== Extracted records
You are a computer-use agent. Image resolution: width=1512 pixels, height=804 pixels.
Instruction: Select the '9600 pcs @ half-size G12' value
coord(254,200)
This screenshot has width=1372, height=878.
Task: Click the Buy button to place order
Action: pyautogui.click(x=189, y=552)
====
**Your task:**
Word for word, reproduce every line of the data.

**Solution:**
You are a computer-use agent. Image resolution: width=1512 pixels, height=804 pixels.
Instruction: Select the '9600 pcs @ half-size G12' value
coord(254,200)
This screenshot has width=1372, height=878.
Task: Click the Buy button to place order
Action: pyautogui.click(x=189, y=552)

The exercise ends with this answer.